自分は優れている

 人間はどうしても他者と比較したくなる。その比較の中で自分は劣っていたり、優れていたり、色々な感情が湧いてくるのだ。しかしながら、劣っているという感情の方が優先してしまう。自分に圧倒的な自信ーあるいは専門性ーがない限り、劣等感を味わってしまうのは人間である。実際には、この劣等感を味わう必要はないのだ。なぜならば、自分という一人の人間は優れているからである。
 できる人と比較しても意味がない。自分自身はすでに自分の実力の最大限を発揮しているのである。自分が今いる現状は自信の最大限の力を発揮した位置にいるのだ。したがって、自分は必然的に同レベルの人間の中に組み込まれているということである。だから、自分の優位性が見いだせないのである。例えば、自分がテニス部に所属したとしよう。自分は同じ部活内において自分より強い人が大勢いることに気づく。そして、自身がその部活の中で一番ではないとしたら、自信を持つことはできないであろう。
 環境の外をしっかり見渡せば、自信を持つことは可能だ。外の世界へと目を向けてみると、自分よりもできない人はいくらでもいるということが認識できる。例えば、テニスをやっている自分とテニス未経験の人が一緒にテニスをやったら、未経験の人は絶対に勝てない。テニス未経験の人なんて世の中にいくらでもいる。このように考えると、自分というのはテニスという部分においてかなり優位な位置にいるということに感知できるのである。仕事もこの例と同じだ。
 競争するだけでは楽しめない。人と競うとなったら、それは終わることがない戦いだ。結果という目的を求めて淡々とただ何かをやり続けてしまう。だから、上の人と比較してはいけないのだ。常に下をみて、自分がいかに優れているかを見るだけでいい。なぜならば、そのように取り組めば自分が楽しめるからである。例えば、自分が上手にピアノが上手に引けると思っていれば、それだけでピアノの演奏を楽しめる。たとえその人が客観的には下手であっても、演奏する本人は非常に楽しそうにしているであろう。その理由は、その人が圧倒的な自信を持って、自分の持っているものーあるいはありのままの自分ーで音楽を奏でているためである。

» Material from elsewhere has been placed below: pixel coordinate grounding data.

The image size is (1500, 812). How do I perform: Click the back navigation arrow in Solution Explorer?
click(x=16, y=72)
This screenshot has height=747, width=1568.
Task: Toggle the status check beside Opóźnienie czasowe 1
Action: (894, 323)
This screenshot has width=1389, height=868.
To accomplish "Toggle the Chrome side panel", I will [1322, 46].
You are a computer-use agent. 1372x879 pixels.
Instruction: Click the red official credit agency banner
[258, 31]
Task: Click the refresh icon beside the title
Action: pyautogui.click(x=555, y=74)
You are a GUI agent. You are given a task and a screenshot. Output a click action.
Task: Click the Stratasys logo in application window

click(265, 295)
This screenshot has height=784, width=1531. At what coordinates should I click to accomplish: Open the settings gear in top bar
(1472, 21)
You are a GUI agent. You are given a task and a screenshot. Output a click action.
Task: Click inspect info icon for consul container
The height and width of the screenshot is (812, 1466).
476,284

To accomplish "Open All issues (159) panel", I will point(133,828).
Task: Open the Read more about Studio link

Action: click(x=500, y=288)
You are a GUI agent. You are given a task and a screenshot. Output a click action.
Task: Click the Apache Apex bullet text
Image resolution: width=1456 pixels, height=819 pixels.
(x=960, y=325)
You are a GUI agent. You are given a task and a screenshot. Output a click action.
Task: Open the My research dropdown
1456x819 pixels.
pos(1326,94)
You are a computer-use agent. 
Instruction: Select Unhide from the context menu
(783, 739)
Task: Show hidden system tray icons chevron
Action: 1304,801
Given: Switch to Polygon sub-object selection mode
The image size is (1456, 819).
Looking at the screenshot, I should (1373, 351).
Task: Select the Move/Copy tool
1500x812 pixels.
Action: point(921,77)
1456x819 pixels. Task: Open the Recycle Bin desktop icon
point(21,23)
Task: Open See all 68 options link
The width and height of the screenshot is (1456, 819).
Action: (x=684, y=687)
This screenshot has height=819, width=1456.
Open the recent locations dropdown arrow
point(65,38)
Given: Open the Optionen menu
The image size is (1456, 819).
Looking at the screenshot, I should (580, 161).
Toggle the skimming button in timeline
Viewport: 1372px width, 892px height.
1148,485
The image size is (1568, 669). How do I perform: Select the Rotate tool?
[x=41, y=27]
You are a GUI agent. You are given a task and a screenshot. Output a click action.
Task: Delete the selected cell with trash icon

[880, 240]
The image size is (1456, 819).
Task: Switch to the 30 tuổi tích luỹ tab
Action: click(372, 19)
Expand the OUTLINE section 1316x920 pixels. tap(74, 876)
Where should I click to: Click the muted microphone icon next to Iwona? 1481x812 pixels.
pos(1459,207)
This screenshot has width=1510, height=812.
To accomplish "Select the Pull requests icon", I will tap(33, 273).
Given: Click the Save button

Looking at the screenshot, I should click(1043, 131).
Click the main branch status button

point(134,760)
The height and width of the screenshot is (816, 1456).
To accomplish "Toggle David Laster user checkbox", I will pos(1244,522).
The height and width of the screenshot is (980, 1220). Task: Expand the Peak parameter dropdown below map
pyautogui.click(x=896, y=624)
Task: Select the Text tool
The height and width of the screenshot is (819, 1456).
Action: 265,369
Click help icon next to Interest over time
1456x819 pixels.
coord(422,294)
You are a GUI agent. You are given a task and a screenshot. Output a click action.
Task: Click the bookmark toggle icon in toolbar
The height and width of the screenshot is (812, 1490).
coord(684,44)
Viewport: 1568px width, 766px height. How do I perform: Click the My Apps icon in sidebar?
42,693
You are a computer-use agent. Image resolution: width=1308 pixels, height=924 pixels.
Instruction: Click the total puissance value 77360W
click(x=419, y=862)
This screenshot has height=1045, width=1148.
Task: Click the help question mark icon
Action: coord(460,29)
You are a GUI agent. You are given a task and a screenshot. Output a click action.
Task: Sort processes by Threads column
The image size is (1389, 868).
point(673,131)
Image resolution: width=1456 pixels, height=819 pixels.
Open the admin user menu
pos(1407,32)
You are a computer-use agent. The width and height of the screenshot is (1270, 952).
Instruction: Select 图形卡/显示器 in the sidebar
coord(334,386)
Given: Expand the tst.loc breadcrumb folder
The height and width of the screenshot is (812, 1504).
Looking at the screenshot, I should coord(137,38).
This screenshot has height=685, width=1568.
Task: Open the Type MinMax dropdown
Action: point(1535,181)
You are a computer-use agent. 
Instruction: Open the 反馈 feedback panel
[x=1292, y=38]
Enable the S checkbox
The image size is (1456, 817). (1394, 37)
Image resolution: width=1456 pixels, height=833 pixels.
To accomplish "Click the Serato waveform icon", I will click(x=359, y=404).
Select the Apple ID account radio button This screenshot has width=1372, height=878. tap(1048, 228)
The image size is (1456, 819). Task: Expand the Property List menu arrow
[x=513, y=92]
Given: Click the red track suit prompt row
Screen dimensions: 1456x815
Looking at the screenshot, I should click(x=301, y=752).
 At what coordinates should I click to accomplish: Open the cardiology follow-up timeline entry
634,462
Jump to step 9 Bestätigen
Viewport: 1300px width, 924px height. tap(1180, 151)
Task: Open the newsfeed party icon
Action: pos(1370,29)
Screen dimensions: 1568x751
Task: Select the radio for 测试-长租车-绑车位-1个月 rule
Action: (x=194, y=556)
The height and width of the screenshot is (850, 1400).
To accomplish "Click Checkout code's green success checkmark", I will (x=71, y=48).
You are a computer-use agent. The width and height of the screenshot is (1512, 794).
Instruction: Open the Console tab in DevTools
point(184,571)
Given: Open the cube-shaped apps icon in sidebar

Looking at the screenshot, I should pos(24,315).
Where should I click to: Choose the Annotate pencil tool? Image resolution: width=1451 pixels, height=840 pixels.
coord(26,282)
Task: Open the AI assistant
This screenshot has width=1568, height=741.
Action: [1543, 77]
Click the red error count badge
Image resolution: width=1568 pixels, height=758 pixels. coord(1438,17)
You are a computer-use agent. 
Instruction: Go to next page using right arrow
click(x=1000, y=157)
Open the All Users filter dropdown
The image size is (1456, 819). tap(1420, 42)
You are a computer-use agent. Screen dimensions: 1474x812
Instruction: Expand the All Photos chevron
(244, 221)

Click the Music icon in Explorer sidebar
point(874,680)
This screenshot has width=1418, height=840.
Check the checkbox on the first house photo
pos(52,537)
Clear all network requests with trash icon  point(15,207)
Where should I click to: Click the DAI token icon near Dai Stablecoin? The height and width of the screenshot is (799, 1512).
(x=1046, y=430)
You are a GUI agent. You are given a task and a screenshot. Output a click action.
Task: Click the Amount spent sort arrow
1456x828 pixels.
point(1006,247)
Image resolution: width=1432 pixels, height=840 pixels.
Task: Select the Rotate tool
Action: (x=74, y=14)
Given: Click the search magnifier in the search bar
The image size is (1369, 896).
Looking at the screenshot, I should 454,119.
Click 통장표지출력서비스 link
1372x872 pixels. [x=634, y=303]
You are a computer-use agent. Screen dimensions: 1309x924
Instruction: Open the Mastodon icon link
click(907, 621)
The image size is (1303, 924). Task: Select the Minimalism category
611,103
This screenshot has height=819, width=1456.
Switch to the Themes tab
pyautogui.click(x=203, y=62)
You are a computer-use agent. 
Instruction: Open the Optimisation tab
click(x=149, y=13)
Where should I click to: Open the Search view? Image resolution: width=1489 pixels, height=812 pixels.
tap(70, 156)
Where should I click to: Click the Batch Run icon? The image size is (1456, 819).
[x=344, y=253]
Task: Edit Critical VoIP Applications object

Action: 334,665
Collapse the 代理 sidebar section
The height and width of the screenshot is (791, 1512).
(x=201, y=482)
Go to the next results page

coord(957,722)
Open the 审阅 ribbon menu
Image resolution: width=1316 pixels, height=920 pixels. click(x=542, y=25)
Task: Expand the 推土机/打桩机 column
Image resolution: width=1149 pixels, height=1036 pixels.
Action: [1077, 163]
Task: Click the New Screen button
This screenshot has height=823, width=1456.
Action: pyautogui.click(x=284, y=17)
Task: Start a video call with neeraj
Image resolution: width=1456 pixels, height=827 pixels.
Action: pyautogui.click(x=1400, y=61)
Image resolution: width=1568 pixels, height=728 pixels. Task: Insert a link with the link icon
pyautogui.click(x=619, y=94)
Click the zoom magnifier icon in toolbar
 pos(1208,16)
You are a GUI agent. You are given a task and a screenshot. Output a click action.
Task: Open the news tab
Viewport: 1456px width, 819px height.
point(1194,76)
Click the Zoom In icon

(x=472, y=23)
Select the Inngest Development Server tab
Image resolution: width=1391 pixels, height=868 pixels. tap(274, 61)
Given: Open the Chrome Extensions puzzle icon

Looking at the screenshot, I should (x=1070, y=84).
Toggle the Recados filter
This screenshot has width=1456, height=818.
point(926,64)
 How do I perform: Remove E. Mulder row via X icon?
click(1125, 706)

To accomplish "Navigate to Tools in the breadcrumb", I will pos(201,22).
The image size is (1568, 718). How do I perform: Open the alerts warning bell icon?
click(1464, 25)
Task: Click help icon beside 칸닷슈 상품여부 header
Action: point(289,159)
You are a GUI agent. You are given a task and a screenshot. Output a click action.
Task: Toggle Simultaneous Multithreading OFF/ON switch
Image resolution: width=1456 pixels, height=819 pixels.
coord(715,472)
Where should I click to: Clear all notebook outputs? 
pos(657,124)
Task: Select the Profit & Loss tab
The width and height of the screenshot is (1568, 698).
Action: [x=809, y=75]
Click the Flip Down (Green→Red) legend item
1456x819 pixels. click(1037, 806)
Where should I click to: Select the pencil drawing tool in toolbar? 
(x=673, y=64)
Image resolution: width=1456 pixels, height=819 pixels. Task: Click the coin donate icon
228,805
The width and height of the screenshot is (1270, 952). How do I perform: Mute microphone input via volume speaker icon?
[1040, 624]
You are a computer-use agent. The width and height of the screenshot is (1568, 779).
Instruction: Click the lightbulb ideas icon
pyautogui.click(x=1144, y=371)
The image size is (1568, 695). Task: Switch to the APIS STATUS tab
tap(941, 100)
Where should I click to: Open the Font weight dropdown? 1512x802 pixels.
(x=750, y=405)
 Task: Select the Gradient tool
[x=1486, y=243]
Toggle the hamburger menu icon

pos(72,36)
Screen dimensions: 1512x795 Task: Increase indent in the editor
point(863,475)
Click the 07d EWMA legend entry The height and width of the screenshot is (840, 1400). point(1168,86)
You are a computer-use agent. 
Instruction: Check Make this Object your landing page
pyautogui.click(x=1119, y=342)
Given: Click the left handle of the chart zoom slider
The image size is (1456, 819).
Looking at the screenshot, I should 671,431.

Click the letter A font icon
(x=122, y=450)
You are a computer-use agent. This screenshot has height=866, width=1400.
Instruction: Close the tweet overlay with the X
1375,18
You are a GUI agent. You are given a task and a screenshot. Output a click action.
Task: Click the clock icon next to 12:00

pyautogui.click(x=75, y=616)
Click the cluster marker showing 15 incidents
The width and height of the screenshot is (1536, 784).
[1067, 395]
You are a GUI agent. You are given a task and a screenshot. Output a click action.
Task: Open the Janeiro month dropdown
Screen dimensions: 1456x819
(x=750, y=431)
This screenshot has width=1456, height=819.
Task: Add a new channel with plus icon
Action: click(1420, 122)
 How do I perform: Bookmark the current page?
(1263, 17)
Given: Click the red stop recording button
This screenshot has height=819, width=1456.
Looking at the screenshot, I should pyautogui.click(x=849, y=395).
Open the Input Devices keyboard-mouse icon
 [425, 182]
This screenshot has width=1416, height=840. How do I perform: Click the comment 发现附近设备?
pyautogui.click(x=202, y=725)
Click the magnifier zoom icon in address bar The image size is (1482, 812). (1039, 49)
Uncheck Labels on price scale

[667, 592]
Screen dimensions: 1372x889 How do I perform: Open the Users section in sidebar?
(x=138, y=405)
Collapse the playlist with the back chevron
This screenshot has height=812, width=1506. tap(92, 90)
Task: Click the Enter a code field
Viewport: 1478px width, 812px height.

 楽しさを忘れるな。結局自分が楽しむのが一番なのだ。自分がいかにも楽しそうに何かに取り組めば、周りの環境も自ずと良くなるのだ。人は誰しも楽しそうな人の周りにいたい。だからお笑い芸人とかがテレビで人気を博すのであろう。ドラマだって一緒だ。明るくてキラキラしたファンタジーが皆好きだ。ドラマに出て人気出して日本で威張りたい。そんな思いで有名人になりたいと思う人がいるかもしれない。それにもかかわらず、人気になるためには人を何かしらの方法で喜ばすーあるいは満足させるー必要がある。このように、自分の知名度のために頑張っていることが、人のためになるのである。それが、ドラマの役者であったり、お笑い芸人であったり、インスタグラマーなのである。
 自分の実力がいかなるものであっても、楽しそうにやっていれば、人のためになるのである。ときにそれは感動を生む。そして、自分と周りの人々を幸福にする。そんな自分を劣っていると言えるであろうか。その自分は自分なりに、気づかぬうちに精一杯やっているのである。そんな自分は優れている。